Entretanto, o sensei frisou que as conquistas mais importantes acontecem fora dos campeonatos. “Agora fora do tatame, que pra mim é onde estão as medalhas que realmente importam, a gente teve conquistas ainda maiores. Tenho meninos que hoje são os únicos universitários da família, com nível superior, graças ao judô. Alunos como a Thais, que conseguiram uma bolsa em outros estados ou até outros países, como Madri e Estados Unidos”.

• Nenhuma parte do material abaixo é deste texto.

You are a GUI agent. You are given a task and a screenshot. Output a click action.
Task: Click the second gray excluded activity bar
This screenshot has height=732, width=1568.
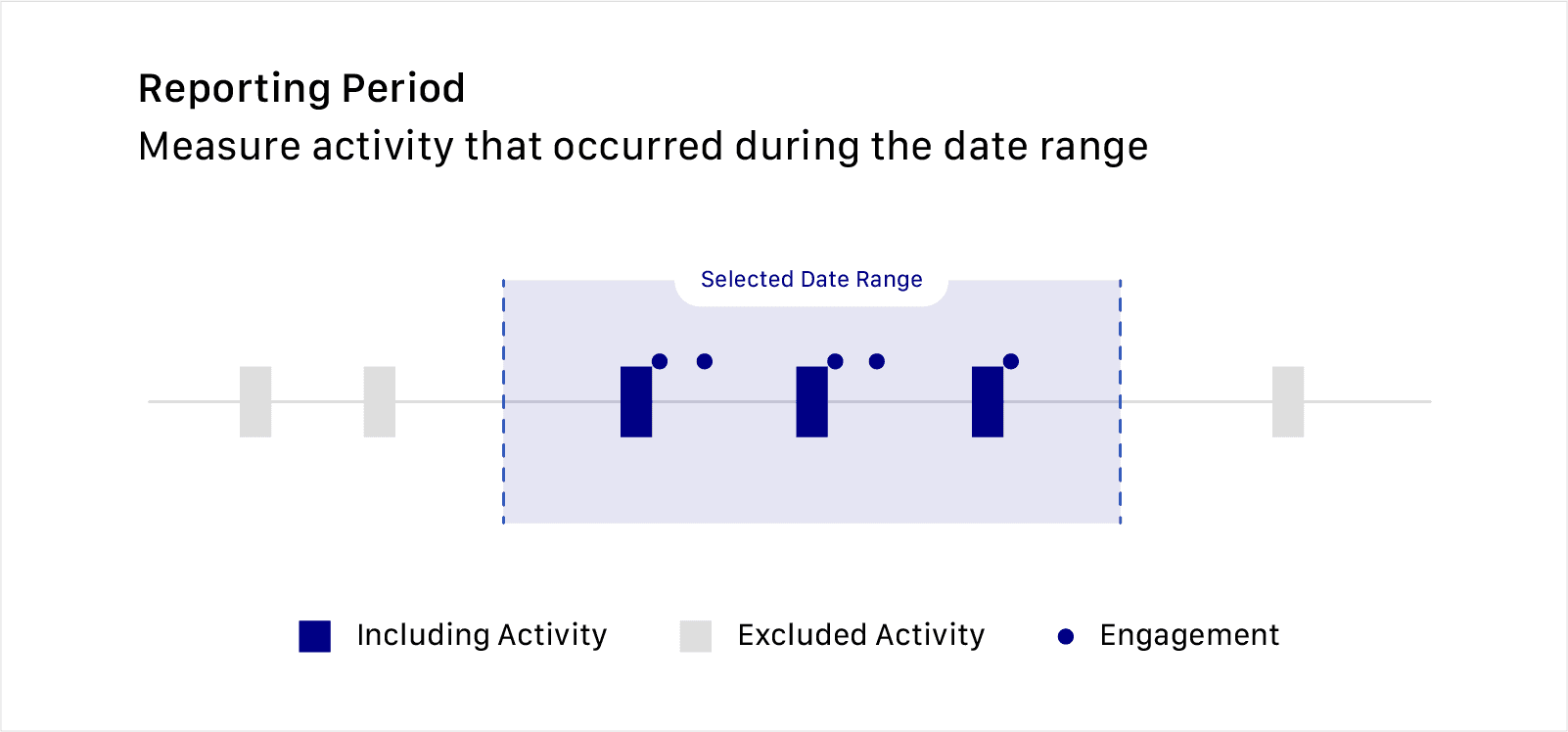tap(380, 401)
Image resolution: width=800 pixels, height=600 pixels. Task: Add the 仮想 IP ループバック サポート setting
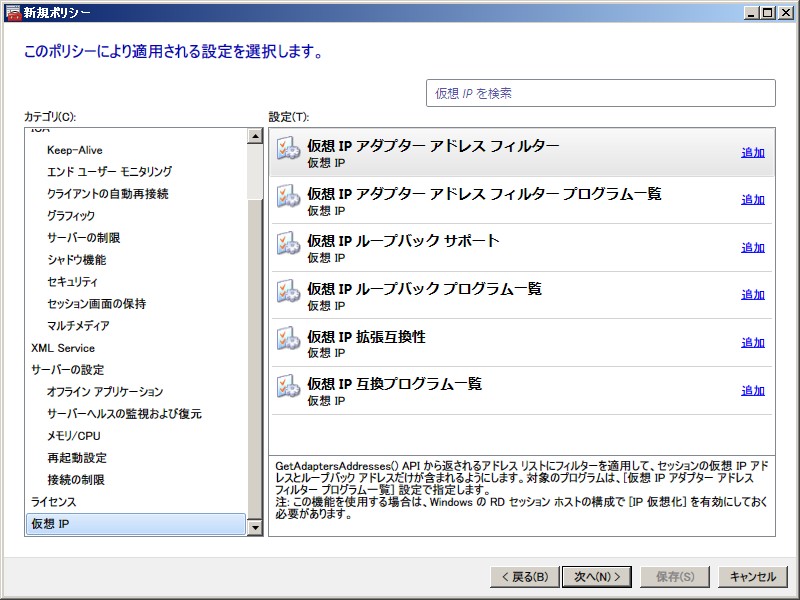pyautogui.click(x=752, y=248)
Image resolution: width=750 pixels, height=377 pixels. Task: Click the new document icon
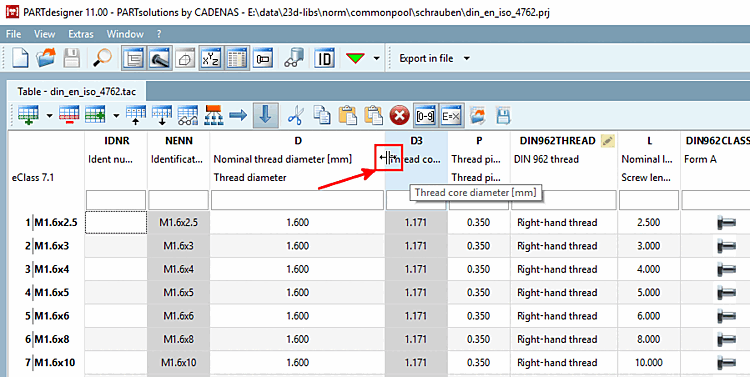tap(20, 58)
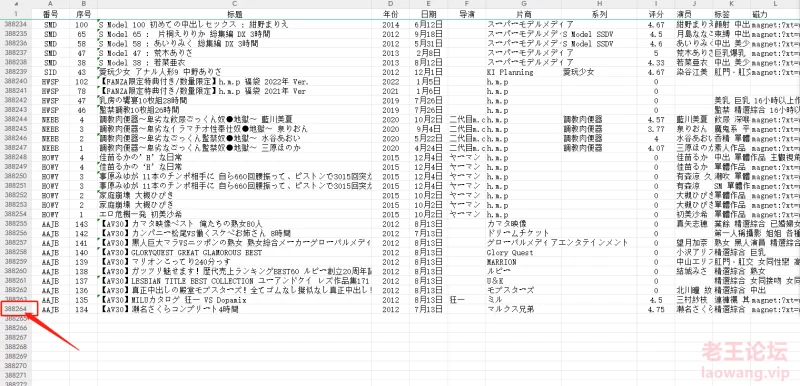Viewport: 800px width, 386px height.
Task: Click the 年份 header cell
Action: tap(390, 14)
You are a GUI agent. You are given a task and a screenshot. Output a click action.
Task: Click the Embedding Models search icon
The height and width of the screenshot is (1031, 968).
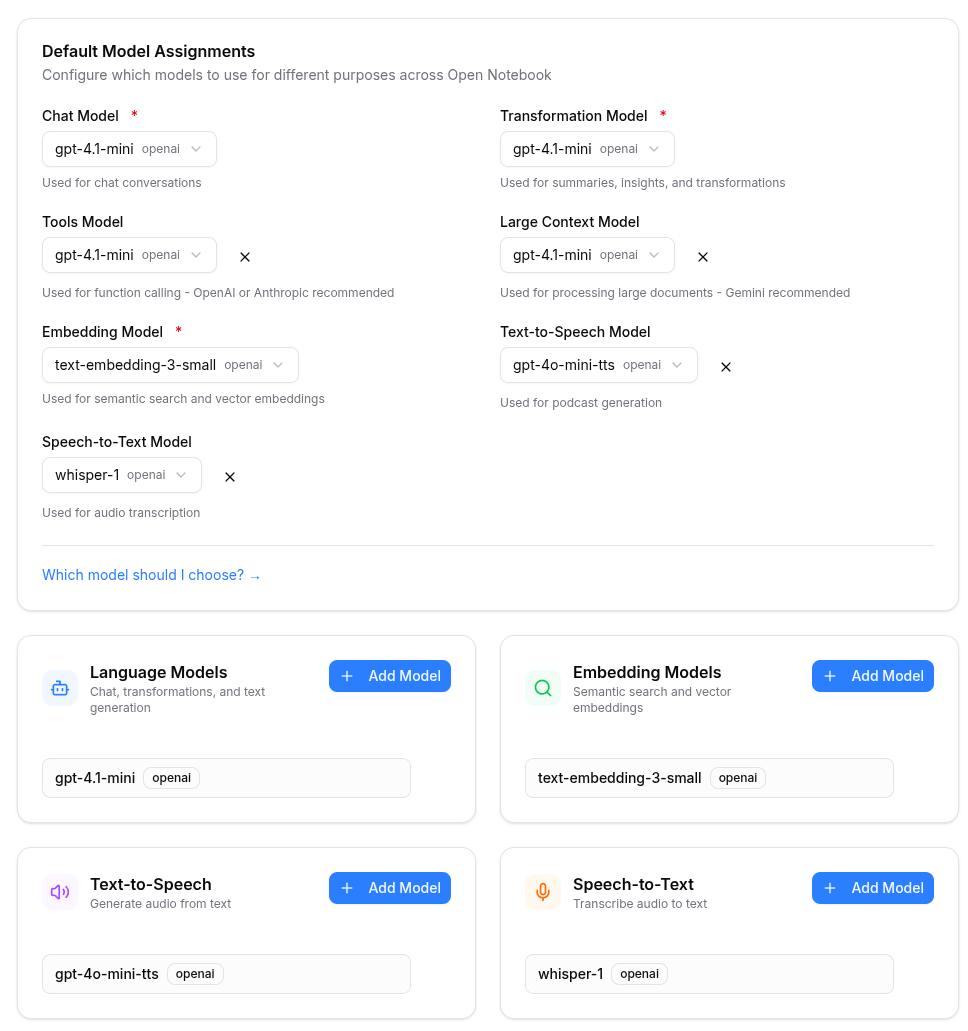click(x=543, y=688)
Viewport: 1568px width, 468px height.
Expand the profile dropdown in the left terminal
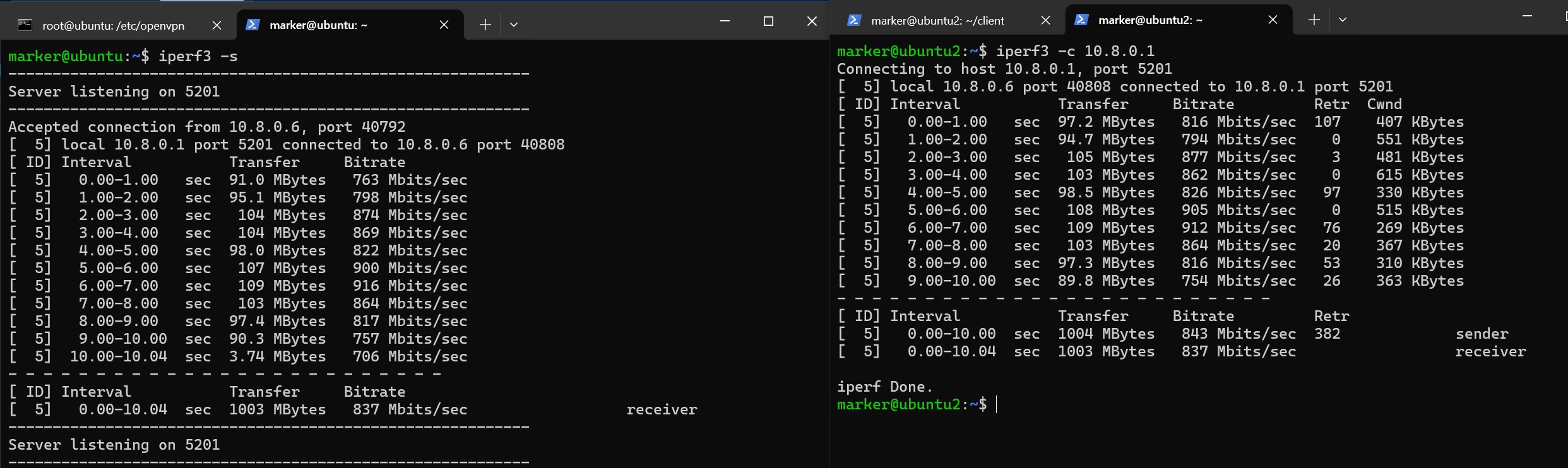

Uma família unida pelo judô
Apesar da seriedade durante os treinos, com movimentos e ações ofensivas, o companheirismo e a resenha tomam conta do ambiente, transformando o grupo em uma família unida pelo esporte marcial. Quando veste o kimono, Carlan não se torna apenas um sensei, mas também uma inspiração para seus jovens alunos.
Posso dizer, com certeza, que aqui a gente formou uma família. E isso não tem medalha que pague. Hoje em dia eu me sinto realizado
“Tem menino que sai do treino e vai dormir na minha casa — não pode ir pra casa porque teve toque de recolher, tiroteio... E eu sou um cara casado, tenho um filho. Mesmo assim, recebo essas crianças, essas meninas e meninos, sejam menores ou mais velhos”, relatou.

As aulas começam e terminam com um costume chamado ‘Mokuso’, que representa meditação, concentração e pensar em coisas boas. A prática, que ajuda a trazer leveza e harmonia ao tatame, também serviu como terapia para uma das alunas, que enfrentava momentos difíceis. Carlan a acolheu e ajudou a enfrentá-los.
“Tem uma menina que está fazendo terapia comigo porque a mãe está com câncer, um estágio muito avançado. Foi através do Judô que ela conseguiu abrir as portas para o tratamento. Um aluno que trabalha num hospital a ajudou. Hoje o tumor diminuiu bastante, foi um milagre do judô”, concluiu.